At the time, The Navigators had a vigorous ministry among the soldiers and sailors in Los Angeles who were returning on leave during World War II. Many came to the Navigators’ headquarters as a sort of home away from home and walked away with vibrant newfound faith. It is not surprising that, being surrounded by all those men, she eventually married one of them, C. David Rohrer, not long after taking a pause to do graduate work back in the Midwest at the University of Minnesota. Soon after their wedding in 1950 they were sent to Paris to begin a Navs ministry overseas. While traveling on the transatlantic ship she was attacked by an acute case of nausea from sea sickness, only to discover a few weeks later that it was an acute case of pregnancy. The waves were far bigger than she had imagined!

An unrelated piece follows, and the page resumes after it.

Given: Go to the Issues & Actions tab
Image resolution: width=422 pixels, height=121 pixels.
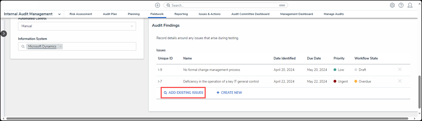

Being poorer than church mice, she and Dave rented a large cold cement and marble home outside of Paris that became the Navs European headquarters. Its door was always open to those who traipsed through after the weary war. She rolled up her sleeves and went to work. She bedded her firstborn baby in an open dresser drawer, cared for several Jewish girls who had escaped the Holocaust alive but battered, and fed scores of visiting college students and other missionaries while trying to make it as a new wife and mother in a strange land. After three years in France, while her brother was serving as a missionary doctor in the heart of the African Congo, the young Rohrer family returned to civilian life in the U.S. Dave became a court reporter and later a New York Life estate planner, maintaining a strong Christian testimony, and his Jean developed her own entrepreneurial skills, subletting our large, rented home to Colorado School of Mines students when we lived in Golden and then to CU students when we moved to the Hill area in Boulder.

In the dozen years after Dad died, Mom read copious numbers of deep, thick books, returning to her love of good literature. She moved into the Presbyterian Manor in her 90’s and was followed soon after by her younger daughter, Margot, then in her retired 60’s, who rented an apartment in the same building and was thus able to take loving care of Mom for several years. Jean eventually moved to Durango to live with her elder daughter, Renée. Then blind, Jean loved experiencing the power of hearing the Word of God read to her daily by her son-in-law, adding her own avid comments on scripture passages and devotional books.

Jean has three grown grandchildren, one from each of the three families of her three children, and became a great-grandmother. She was preceded in death by all seven of her siblings. The final resting place of her body is with her husband Dave at Fort Logan National Cemetery (he was an Admiral's Writer in the Navy during World War II).

Jean was good at business, significantly helping her husband build his second career in estate planning as an office manager. She enjoyed crafting words as a hobby. She wrote children’s poetry in her early years. Later she penned (or dictated) short insightful poems composed of tidbits of profundity that reflected her faith. Blind in her last season of life, she did what she could and then dropped both the reading and the writing, but she didn’t drop the praying--for which her offspring, relatives and friends are so blessed and grateful. One day she sweetly apologized for no longer being able to get down on her knees to pray!

Those who knew Jean would agree that she will most be remembered for her outstanding people skills. She had an insatiable aptitude for encouraging people, helping to buttress and tweak their good resolves, listening to their struggles, mitigating their sorrows, and championing both their persons and their endeavors. She often said of a wandering restless soul, after a brief encounter, “He [or she] is going to make it in life” and “I’m sure he [or she] is veering North” [whatever that means].

Frequently in her later years Jean would remark that the Fall is deeper than we know. She knew we all have clay feet. But with her clay feet she repeatedly somehow found a way to rise up out of countless quagmires of life, almost as if aspiring to somehow walk on water.

We will miss her greatly.

Per family request - Please no flowers in condolence due to allergies.